ENTRIES SHOWN Block Start

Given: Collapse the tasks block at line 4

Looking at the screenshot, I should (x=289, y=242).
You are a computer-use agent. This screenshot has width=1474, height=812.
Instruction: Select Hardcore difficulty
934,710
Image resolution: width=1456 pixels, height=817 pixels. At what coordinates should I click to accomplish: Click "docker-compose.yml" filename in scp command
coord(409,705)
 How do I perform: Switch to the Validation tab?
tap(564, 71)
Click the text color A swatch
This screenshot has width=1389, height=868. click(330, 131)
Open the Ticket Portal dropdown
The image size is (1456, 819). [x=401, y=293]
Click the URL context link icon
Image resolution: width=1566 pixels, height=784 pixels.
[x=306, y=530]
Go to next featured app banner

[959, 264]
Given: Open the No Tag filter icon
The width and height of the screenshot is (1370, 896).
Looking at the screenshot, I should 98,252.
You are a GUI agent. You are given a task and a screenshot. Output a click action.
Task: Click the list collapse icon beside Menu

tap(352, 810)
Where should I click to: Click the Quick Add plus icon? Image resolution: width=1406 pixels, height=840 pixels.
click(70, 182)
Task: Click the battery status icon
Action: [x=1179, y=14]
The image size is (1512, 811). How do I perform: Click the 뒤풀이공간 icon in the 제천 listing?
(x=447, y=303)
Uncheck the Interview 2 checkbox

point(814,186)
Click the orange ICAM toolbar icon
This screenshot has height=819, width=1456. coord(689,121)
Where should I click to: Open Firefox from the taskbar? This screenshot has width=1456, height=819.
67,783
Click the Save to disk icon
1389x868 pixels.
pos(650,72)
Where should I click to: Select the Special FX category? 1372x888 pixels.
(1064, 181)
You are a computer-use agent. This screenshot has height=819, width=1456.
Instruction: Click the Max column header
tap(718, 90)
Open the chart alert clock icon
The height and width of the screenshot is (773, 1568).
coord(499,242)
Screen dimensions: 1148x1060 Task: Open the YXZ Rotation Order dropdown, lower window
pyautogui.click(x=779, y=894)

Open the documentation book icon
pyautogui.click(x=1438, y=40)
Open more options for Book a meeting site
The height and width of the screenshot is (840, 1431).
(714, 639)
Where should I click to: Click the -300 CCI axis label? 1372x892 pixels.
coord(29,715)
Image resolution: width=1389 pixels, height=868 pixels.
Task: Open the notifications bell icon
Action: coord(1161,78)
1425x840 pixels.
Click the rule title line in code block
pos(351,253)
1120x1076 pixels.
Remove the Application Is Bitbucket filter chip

ENTRIES SHOWN Block End

* TASK DESCRIPTION
Locate the word "agent" in the entries, and copy every line where it is found.

* EXERCISE ANSWER
You are a computer-use agent. This screenshot has width=1474, height=812.
You are a GUI agent. You are given a task and a screenshot. Output a click action.
You are a computer-use agent. This screenshot has height=819, width=1456.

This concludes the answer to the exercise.